You might have noticed the folder that I chose to point to for the config.json and data. The /data folder is mounted from the SD-card (if you have one), to prevent firmware updates from wiping your settings. If you don’t do this, a firmware upgrade will wipe everything! (It turns out that if you do a firmware upgrade from the controller interface, you’re safe!)

Upgrading your NodeJS version is as easy as: ‘nvm install lts/dubnium –reinstall-packages-from=node’. This will reinstall all packages, just don’t forget to update homebridge.service file to reflect the correct version.

If you’d like to install homebridge-config-ui-x to have web interface to control the homebridge installation, you also have to put some additional commands to be able to successfully install the plugin.


/root/.nvm/versions/node/v10.22.1/bin/node /root/.nvm/versions/node/v10.22.1/bin/npm install -g --unsafe-perm homebridge-config-ui-x

If you don’t do this, installation of the plugin will fail due to the fact that the installation process forks itself and will start using the OS installed version of Node, which is still version 6.x.

5 thoughts on “Installing Homebridge on a Unifi Cloudkey”

  1. Dear Jeroen.
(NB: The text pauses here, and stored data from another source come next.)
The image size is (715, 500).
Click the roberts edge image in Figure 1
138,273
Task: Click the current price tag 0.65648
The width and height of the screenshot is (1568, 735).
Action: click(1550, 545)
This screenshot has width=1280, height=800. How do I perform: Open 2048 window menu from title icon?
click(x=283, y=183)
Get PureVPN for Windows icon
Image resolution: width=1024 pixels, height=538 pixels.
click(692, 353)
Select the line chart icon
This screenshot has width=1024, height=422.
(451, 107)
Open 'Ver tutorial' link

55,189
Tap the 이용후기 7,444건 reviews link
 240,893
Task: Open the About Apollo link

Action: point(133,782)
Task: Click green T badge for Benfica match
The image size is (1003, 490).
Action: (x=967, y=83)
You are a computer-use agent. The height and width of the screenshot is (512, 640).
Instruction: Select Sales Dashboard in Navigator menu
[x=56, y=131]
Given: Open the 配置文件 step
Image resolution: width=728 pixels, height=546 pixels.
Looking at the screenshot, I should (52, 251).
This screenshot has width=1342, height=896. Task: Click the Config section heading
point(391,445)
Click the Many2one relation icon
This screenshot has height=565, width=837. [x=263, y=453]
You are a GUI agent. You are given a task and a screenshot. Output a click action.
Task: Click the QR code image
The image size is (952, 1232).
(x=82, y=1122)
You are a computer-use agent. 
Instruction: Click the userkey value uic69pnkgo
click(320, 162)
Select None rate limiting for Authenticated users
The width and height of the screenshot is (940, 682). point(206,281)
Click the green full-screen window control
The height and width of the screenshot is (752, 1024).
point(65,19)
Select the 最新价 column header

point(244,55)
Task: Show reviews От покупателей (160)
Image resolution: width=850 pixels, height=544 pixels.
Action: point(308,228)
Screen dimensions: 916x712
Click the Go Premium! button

Thank you so much for posting this guide. I just followed these steps to successfully set up Homebridge on my UniFi Cloud Key Gen2 Plus (using Node v12). Regards from Denmark, Sebastian

  2. In theory, if it’s running Debian, then you can install Docker on it and then just install the Docker version of Homebridge and not have to worry about conflicting Node.JS versions. I might have to buy a Cloud Key now and test it out. I currently use Raspberry Pis running Docker containers of UniFi Controller, Homebridge, Pihole. Once you add a PoE hat and case to a Raspberry Pi, the price creeps up to the Cloud Key cost, so why not get the Cloud Key then?